A: Adjusting the seat is very similar to changing the seat except you never remove the bike saddle entirely. Simply loosen the set screw or screws on the seat clamp that are holding the rails. Once they are loose you can slide the seat back and forth horizontally to find the perfect orientation for you. Also, when you loosen the set screws you should be able to tilt the seat up or down to match your preferred angle of attack.
Q: What is the Proper Height for a Bike Seat?
A: Many adults stick with the low seat position of their youth because they have no need or desire to push the speed envelope. If you are interested in going fast with your bike, however, you’re going to need to raise the seat so you can get your legs into the process. As a general rule if you want to get the most from the energy you’re exerting your leg should be fully extended when it sits on a pedal that is in the 6 o’clock position. If it doesn’t you’ll need to raise the bicycle seat.
Q: How Do You Maintain a Bike Seat?
A: Seats don’t typically require any maintenance other than perhaps wiping away the sweat and body salts with clean damp cloth at the end of the day. That and making sure you check the underside periodically for rust.

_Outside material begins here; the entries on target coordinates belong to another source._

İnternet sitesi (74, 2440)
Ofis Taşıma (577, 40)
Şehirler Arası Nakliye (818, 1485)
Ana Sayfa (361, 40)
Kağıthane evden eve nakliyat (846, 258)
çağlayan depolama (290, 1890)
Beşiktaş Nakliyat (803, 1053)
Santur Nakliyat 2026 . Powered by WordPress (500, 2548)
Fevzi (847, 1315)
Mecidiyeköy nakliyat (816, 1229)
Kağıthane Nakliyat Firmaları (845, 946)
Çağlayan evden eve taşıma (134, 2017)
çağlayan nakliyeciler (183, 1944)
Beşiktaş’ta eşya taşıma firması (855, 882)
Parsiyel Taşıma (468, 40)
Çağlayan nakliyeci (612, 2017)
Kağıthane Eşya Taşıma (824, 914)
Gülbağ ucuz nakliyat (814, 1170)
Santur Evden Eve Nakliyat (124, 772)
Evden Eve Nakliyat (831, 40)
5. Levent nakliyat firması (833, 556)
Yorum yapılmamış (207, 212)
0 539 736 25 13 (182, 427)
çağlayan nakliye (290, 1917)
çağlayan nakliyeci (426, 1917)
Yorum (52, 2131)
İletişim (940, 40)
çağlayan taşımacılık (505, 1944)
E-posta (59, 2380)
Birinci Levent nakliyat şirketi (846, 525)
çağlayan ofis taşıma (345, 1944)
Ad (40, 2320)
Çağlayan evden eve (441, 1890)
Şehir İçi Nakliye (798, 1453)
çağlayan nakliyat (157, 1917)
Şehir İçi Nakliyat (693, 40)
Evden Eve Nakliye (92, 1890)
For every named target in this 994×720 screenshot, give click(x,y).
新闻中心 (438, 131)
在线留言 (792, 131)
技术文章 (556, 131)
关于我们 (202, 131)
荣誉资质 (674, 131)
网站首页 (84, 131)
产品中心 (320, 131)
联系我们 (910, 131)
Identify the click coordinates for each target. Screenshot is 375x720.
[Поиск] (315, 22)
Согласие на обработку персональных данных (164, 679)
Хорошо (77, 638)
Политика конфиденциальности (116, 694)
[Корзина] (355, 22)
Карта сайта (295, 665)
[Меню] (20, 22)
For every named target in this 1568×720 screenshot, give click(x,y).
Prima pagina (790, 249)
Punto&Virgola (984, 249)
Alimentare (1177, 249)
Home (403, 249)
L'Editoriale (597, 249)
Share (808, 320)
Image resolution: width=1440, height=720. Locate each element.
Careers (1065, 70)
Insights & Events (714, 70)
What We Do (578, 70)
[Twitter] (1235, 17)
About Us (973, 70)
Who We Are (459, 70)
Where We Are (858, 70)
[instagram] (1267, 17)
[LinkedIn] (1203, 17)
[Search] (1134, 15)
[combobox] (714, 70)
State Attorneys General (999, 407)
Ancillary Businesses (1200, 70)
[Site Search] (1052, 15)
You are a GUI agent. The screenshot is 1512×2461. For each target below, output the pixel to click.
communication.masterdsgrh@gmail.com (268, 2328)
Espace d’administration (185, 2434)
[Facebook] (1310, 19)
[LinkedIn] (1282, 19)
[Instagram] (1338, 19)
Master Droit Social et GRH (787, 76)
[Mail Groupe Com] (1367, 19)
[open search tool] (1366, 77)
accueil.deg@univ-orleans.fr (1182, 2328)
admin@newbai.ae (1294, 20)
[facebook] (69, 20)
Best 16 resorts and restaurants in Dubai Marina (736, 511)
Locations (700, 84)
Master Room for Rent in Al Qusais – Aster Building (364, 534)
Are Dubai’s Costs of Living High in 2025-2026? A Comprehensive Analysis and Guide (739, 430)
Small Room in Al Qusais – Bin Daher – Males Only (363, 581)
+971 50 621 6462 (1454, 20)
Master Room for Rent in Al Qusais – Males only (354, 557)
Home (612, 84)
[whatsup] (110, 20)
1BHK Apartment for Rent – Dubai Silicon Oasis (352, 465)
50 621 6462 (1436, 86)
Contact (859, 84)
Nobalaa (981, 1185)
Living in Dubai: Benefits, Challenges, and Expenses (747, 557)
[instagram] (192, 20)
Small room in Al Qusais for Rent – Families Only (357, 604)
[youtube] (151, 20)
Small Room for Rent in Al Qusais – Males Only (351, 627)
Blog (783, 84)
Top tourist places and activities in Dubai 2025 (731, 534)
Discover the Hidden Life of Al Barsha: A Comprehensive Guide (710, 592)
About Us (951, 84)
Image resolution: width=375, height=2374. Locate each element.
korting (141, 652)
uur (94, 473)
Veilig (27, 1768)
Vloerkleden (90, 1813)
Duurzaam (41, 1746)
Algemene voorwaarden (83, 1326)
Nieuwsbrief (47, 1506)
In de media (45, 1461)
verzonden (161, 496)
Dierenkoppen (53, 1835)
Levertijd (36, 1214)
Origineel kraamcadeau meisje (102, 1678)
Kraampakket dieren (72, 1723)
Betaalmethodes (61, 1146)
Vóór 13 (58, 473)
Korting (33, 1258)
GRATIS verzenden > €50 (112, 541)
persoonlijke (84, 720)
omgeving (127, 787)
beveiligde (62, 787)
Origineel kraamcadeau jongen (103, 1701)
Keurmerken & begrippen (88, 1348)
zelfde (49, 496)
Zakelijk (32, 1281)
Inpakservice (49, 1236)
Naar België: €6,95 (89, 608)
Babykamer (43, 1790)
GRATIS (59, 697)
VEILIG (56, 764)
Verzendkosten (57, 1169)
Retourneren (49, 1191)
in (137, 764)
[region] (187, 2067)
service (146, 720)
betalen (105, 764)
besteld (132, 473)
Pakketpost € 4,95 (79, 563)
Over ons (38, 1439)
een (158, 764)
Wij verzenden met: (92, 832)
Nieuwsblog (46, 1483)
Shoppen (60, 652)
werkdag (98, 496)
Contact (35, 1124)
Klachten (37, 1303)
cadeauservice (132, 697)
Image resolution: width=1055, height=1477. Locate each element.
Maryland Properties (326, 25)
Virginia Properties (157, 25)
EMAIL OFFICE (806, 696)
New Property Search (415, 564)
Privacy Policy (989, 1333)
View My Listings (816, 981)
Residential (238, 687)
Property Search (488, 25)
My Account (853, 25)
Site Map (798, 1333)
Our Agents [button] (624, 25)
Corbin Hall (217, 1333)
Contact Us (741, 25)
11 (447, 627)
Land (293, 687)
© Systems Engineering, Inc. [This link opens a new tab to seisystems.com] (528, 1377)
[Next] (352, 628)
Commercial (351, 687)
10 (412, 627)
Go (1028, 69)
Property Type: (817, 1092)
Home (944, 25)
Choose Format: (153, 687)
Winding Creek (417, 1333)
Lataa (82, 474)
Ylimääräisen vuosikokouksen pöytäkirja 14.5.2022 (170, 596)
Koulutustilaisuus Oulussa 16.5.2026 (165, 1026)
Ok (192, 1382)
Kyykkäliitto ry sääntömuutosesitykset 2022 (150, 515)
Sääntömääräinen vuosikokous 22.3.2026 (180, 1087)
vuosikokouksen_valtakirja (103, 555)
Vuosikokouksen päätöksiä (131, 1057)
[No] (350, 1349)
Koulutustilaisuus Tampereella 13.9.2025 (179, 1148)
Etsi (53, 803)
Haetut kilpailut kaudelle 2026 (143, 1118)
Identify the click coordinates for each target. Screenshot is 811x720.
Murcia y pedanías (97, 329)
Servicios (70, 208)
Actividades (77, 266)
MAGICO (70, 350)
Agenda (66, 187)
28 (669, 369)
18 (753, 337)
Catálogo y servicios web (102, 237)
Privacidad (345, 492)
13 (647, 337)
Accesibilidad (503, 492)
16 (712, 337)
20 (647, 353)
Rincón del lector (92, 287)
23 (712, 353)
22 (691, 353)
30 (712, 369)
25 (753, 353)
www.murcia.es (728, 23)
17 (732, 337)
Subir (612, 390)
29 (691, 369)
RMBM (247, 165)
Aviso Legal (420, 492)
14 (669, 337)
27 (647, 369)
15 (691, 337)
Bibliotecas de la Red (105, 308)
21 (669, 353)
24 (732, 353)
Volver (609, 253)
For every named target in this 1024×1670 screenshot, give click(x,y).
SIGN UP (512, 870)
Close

If you’re worried about your seat fading in the sun try a commercially available UV protectant spray such as those used for motorcycles seats.
Q: What’s the Right Way to Sit on a Bike?
A: Being properly seated on your bike is largely a function of how the bicycle seat is positioned relative to the handlebars. If yours is a leisure type of bicycle it will likely have upward oriented handlebars that require you to be in an upright position in the saddle. If your seat is leaning forward you’ll never be able to get comfortable. Likewise, if you have a high-performance bike with low semicircular handlebars and your seat is too low, too wide or strictly parallel to the ground your seat/handlebar relationship will be skewed and you’ll wind up in an uncomfortable and unsafe position.